# Saved data entries
▽

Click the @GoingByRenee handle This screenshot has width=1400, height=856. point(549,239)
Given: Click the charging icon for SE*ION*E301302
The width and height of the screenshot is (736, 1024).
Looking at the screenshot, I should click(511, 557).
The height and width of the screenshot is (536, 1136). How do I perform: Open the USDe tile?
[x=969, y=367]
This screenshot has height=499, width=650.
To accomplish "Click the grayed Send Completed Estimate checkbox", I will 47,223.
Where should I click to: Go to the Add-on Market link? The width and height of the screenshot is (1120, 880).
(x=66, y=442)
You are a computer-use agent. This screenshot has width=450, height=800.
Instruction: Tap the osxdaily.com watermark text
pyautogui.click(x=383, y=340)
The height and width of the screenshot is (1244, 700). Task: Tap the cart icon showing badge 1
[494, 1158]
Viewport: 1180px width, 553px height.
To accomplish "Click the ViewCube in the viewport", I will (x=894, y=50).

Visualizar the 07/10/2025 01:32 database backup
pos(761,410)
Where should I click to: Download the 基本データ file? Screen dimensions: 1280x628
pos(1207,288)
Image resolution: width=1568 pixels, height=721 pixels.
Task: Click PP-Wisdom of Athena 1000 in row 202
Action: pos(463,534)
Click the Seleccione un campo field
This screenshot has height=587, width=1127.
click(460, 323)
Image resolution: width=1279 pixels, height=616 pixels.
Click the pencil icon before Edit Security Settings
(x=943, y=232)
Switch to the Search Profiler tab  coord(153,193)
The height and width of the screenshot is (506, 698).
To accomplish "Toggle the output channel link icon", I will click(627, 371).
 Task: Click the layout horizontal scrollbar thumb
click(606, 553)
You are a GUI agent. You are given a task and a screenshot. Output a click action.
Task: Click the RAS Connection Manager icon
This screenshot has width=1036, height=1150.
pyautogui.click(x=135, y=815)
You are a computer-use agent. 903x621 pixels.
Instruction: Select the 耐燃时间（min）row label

△

# What you need to do
Please give an exact copy of the entries above, from the line with "Given: Click the" down to the line with "Viewport: 1180px width, 553px height.", inclusive, and nothing else.

# Completed exercise
Given: Click the charging icon for SE*ION*E301302
The width and height of the screenshot is (736, 1024).
Looking at the screenshot, I should click(511, 557).
The height and width of the screenshot is (536, 1136). How do I perform: Open the USDe tile?
[x=969, y=367]
This screenshot has height=499, width=650.
To accomplish "Click the grayed Send Completed Estimate checkbox", I will 47,223.
Where should I click to: Go to the Add-on Market link? The width and height of the screenshot is (1120, 880).
(x=66, y=442)
You are a computer-use agent. This screenshot has width=450, height=800.
Instruction: Tap the osxdaily.com watermark text
pyautogui.click(x=383, y=340)
The height and width of the screenshot is (1244, 700). Task: Tap the cart icon showing badge 1
[494, 1158]
Viewport: 1180px width, 553px height.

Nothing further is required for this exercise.